No. The `LLMProxy` class initializes a FastAPI app from `litellm.proxy.proxy_server` without any authentication middleware. You must implement custom middleware such as an `AuthMiddleware` class and pass it to the `middlewares` parameter in `LLMProxy.__init__` (lines 1110-1122) to secure the endpoint.

### How can I prevent header injection attacks in the RolloutAttemptMiddleware?

Add validation at the beginning of the `dispatch` method to check for the presence of `x-rollout-id`, `x-attempt-id`, or `x-sequence-id` headers. If any exist, raise an `HTTPException` with status code 400 before the middleware reaches the injection logic at lines 566-572.

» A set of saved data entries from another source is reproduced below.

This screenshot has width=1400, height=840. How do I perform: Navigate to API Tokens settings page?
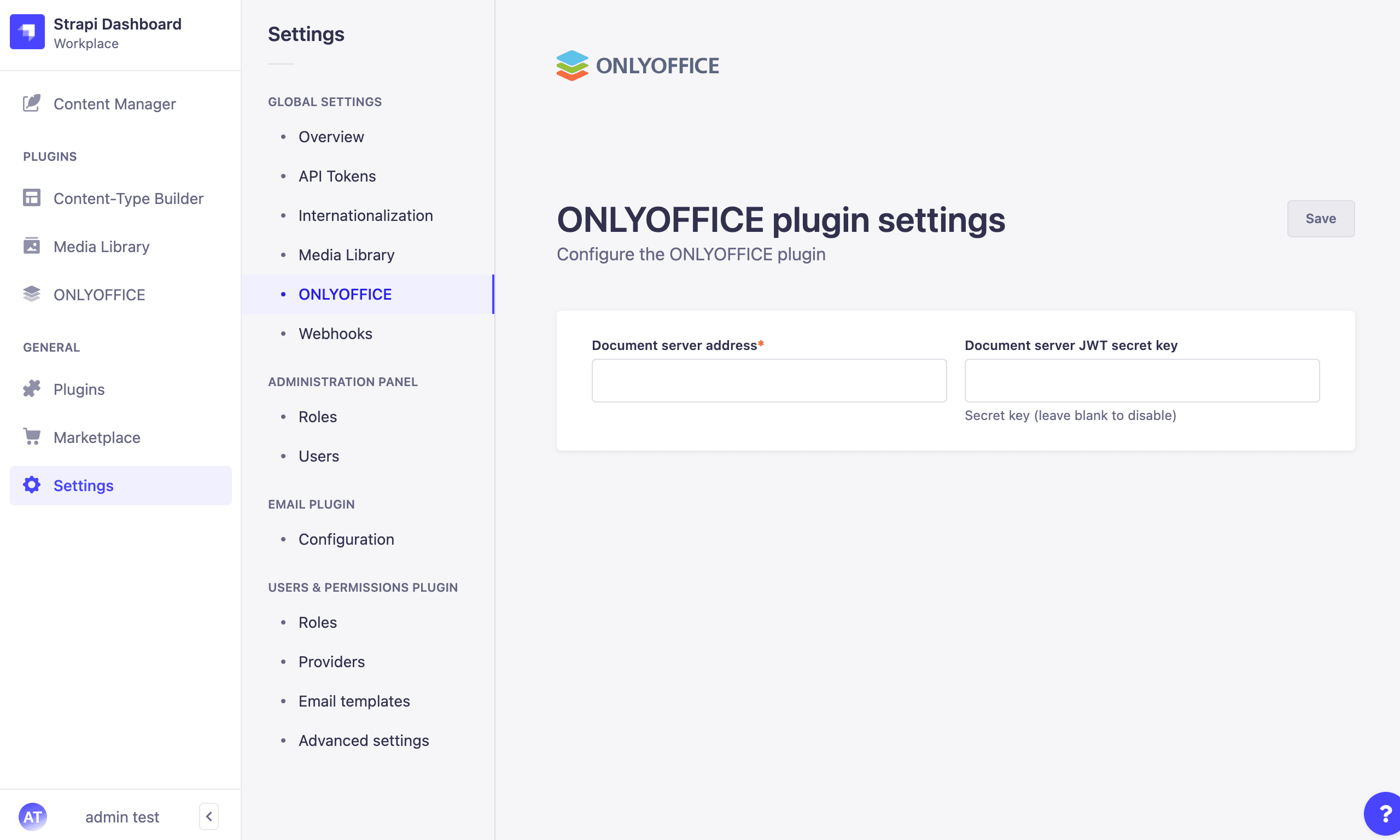337,176
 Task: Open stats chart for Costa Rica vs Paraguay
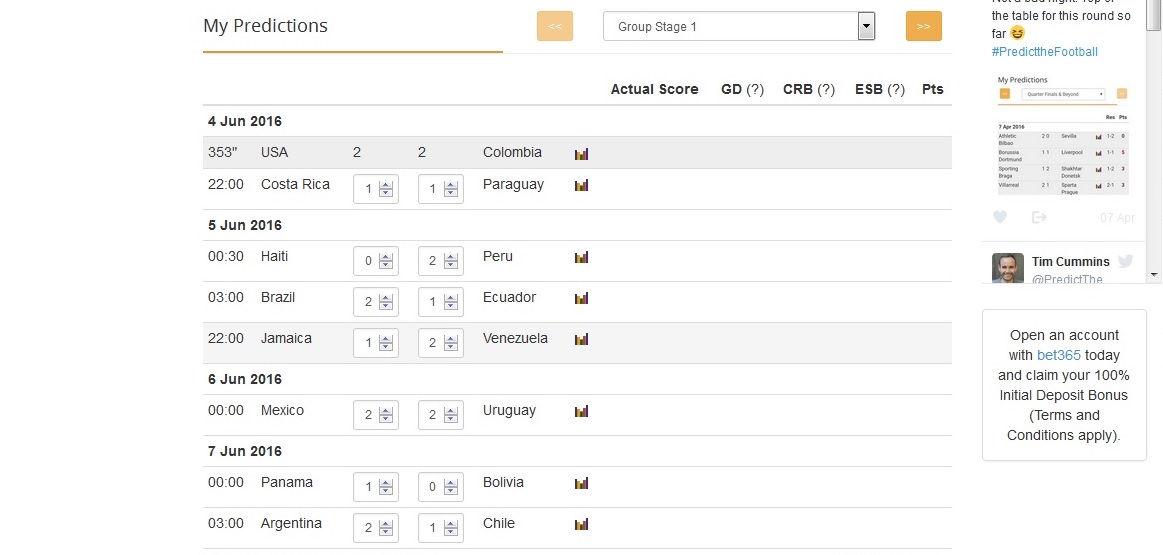tap(581, 185)
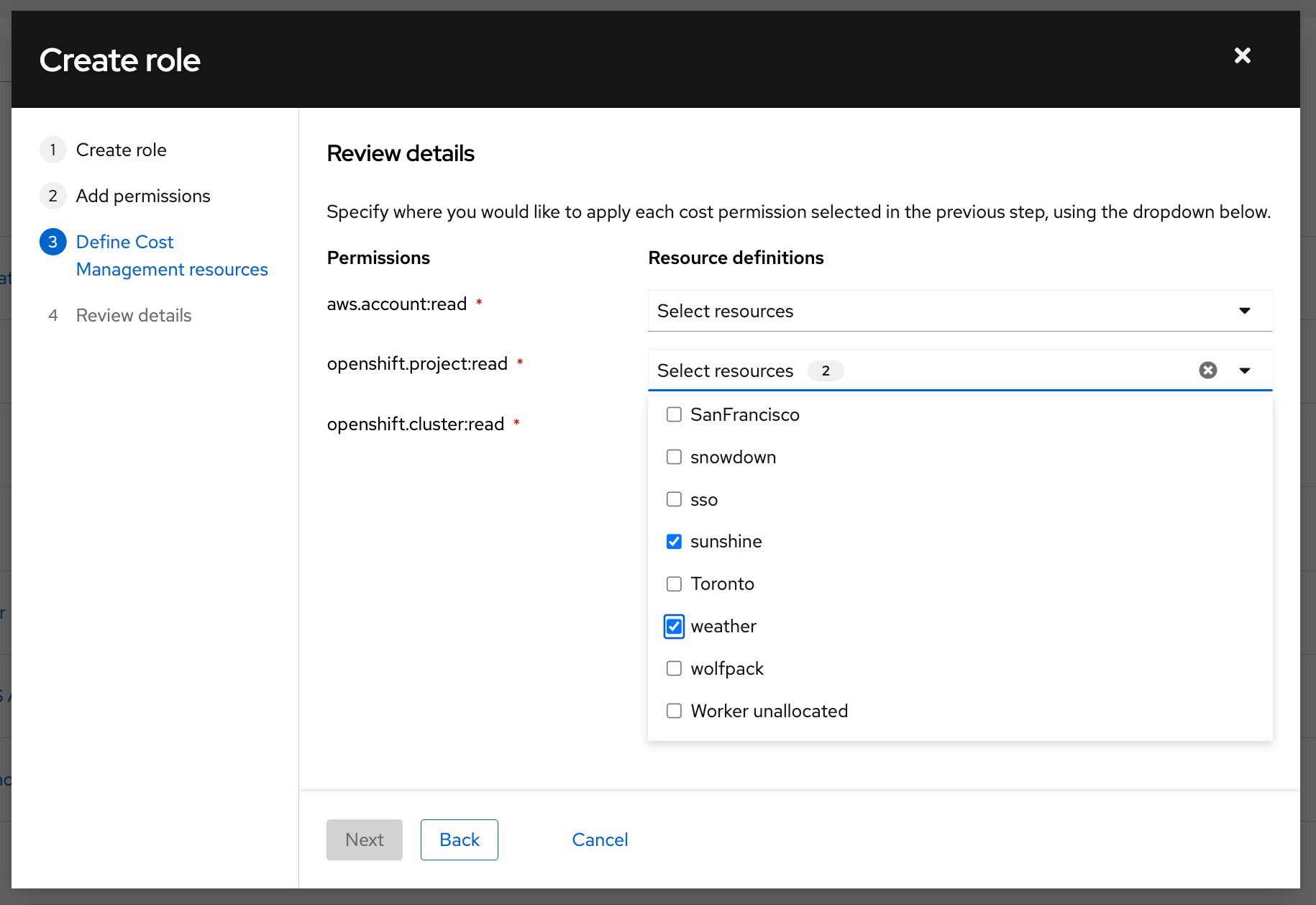Select the Toronto checkbox
Image resolution: width=1316 pixels, height=905 pixels.
[x=674, y=583]
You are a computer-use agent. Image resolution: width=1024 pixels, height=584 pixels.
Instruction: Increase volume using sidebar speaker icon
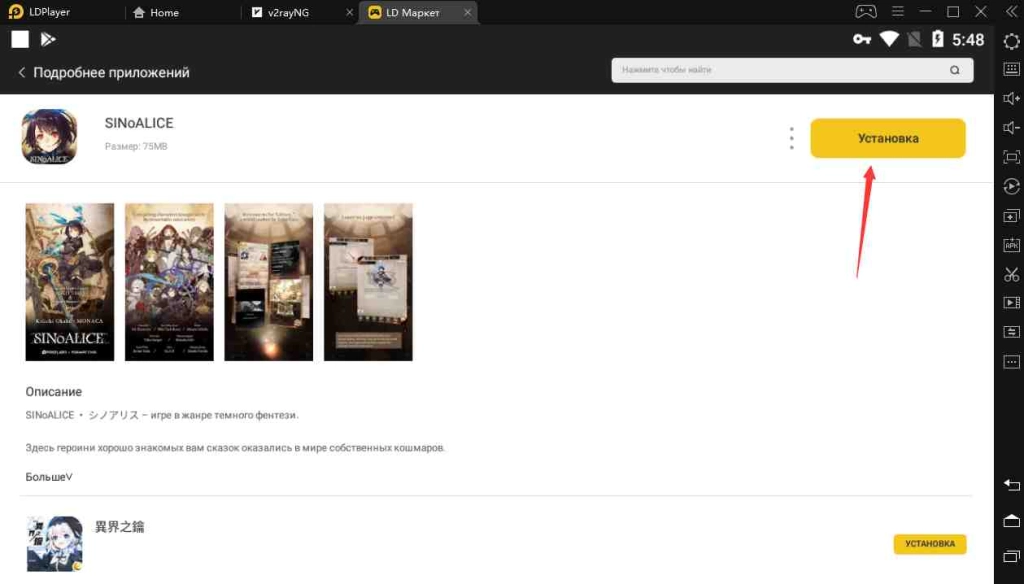coord(1011,98)
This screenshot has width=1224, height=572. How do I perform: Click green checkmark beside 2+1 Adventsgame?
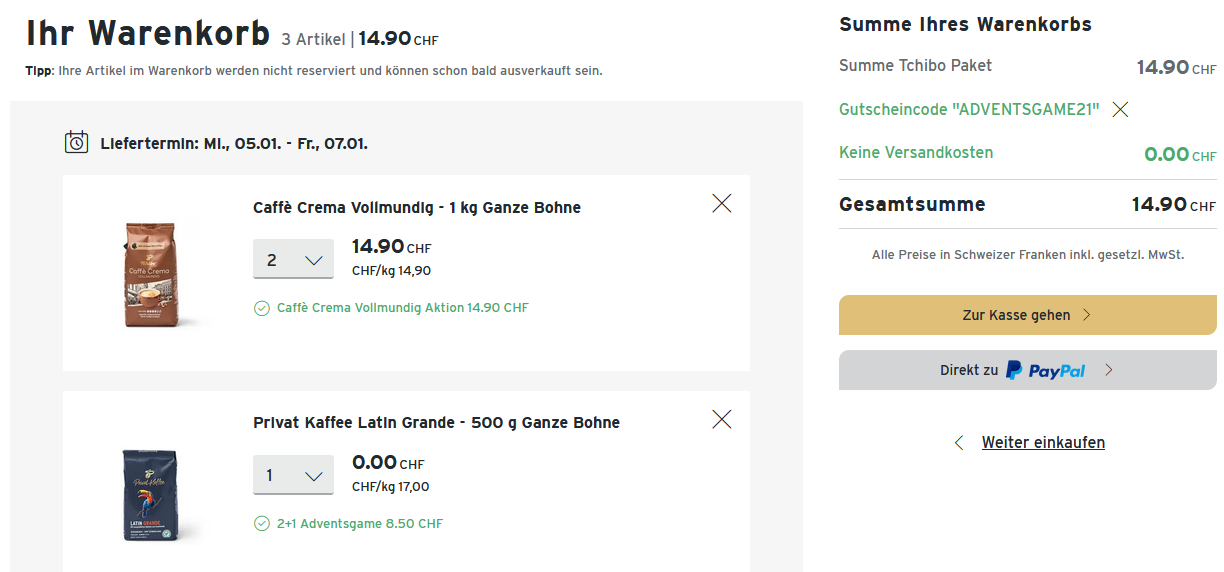coord(262,523)
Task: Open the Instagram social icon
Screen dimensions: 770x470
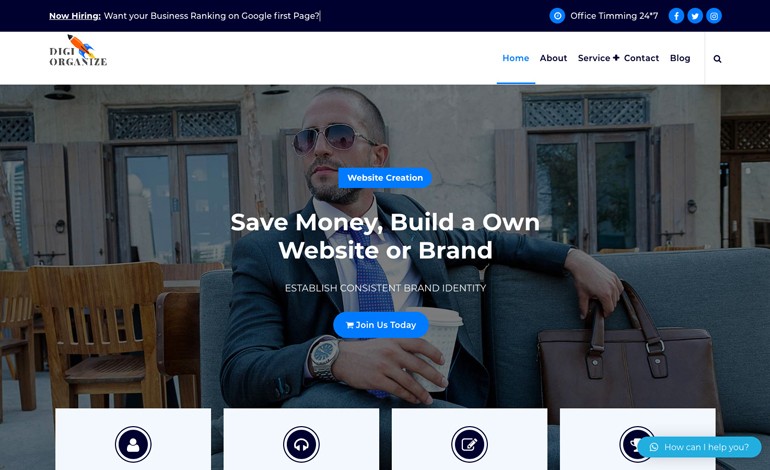Action: pyautogui.click(x=714, y=16)
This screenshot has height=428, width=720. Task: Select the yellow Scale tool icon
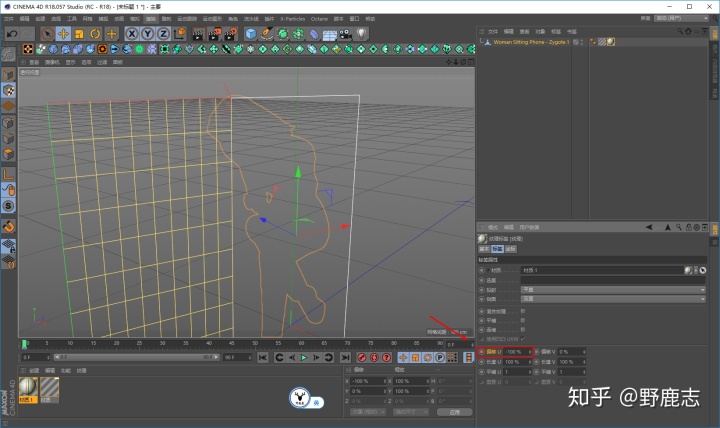(x=79, y=34)
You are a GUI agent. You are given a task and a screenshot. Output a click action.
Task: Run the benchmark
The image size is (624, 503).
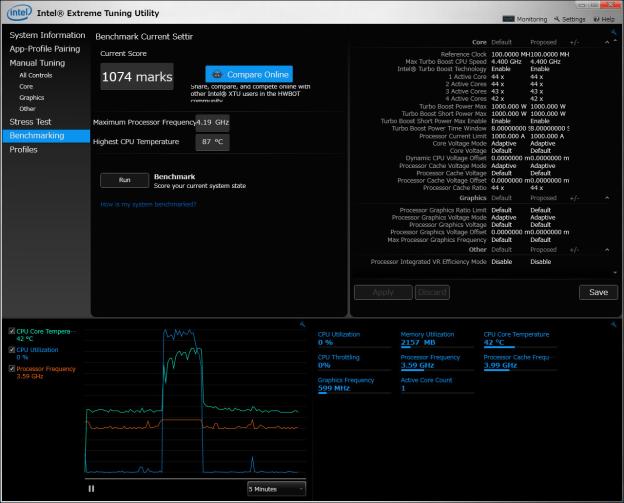click(x=124, y=180)
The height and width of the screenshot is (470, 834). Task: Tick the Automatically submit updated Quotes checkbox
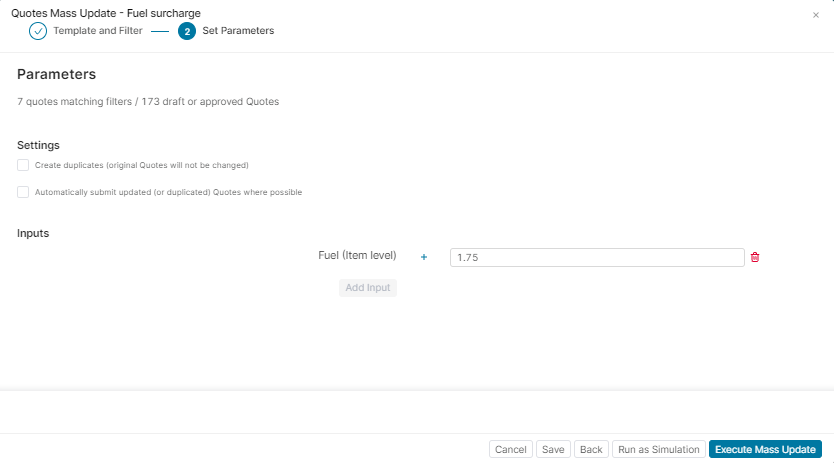click(x=23, y=192)
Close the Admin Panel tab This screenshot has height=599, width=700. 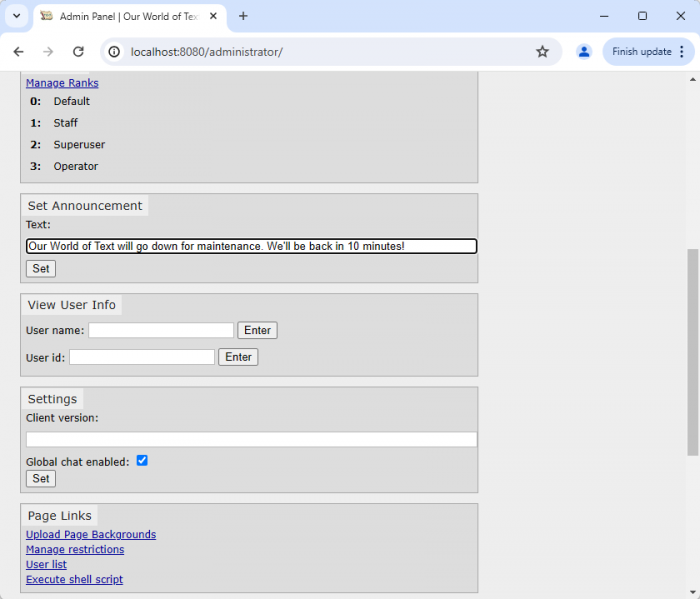pos(214,16)
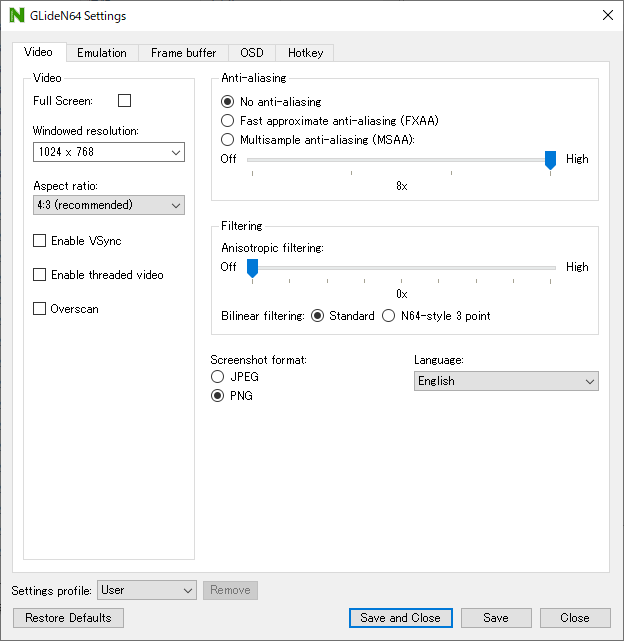Select JPEG screenshot format
This screenshot has height=641, width=624.
(x=218, y=377)
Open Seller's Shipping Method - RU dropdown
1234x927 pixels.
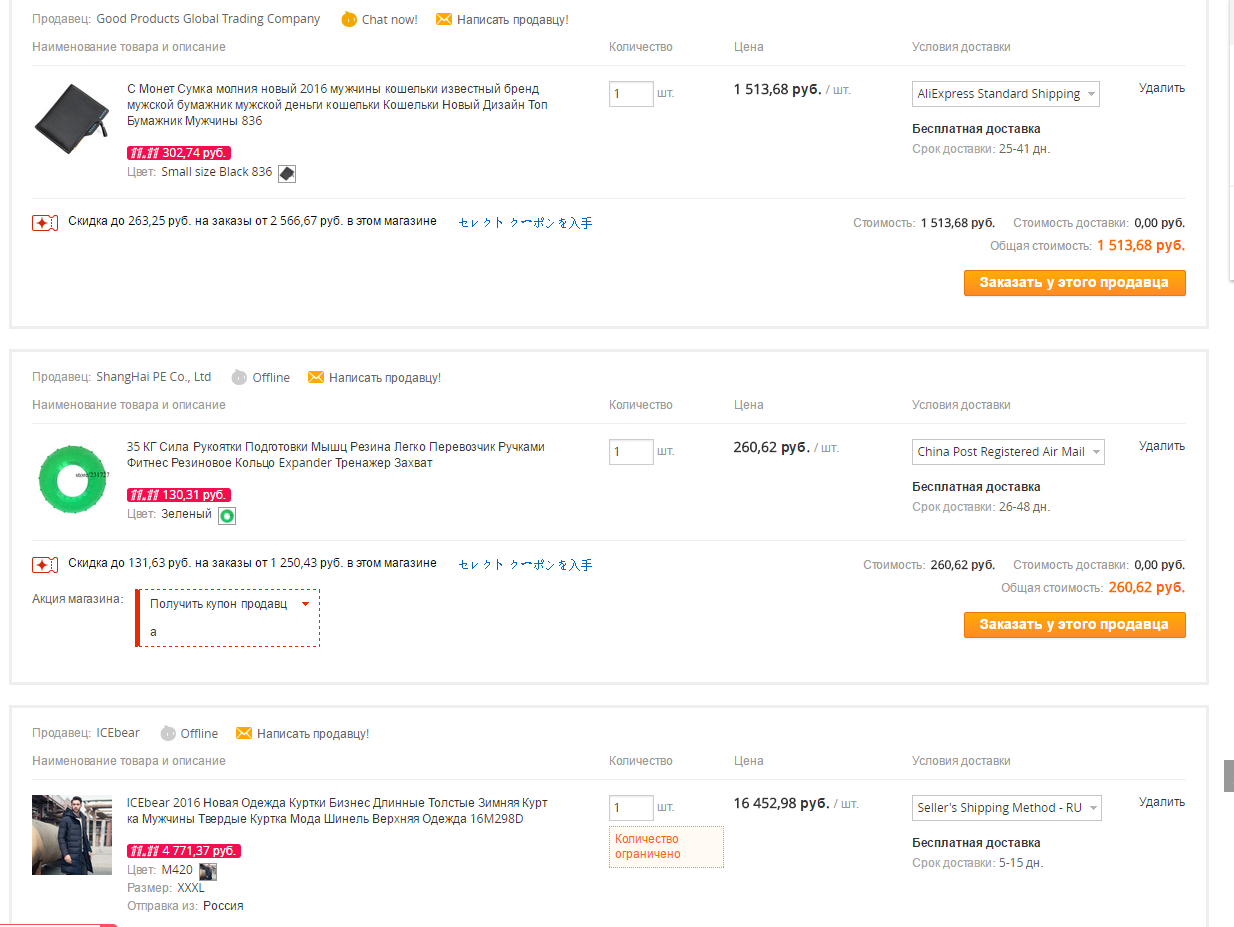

### What file permissions should the temporary model configuration have?

The temporary config file created in `LLMProxy.start` should have `0600` (owner read/write only) permissions. Use `os.fchmod(fd, 0o600)` immediately after creating the file with `tempfile.mkstemp` to prevent other users on the host from reading potentially sensitive model configuration data.

### How do I enable HTTPS/TLS for the LLM Proxy?

The proxy runs via Uvicorn without built-in TLS enforcement. Either deploy behind a reverse proxy (Nginx, Traefik) that terminates TLS, or pass `ssl_keyfile` and `ssl_certfile` parameters to `uvicorn.run()`. Additionally, binding to `127.0.0.1` ensures the service is not exposed on public interfaces until TLS is properly configured.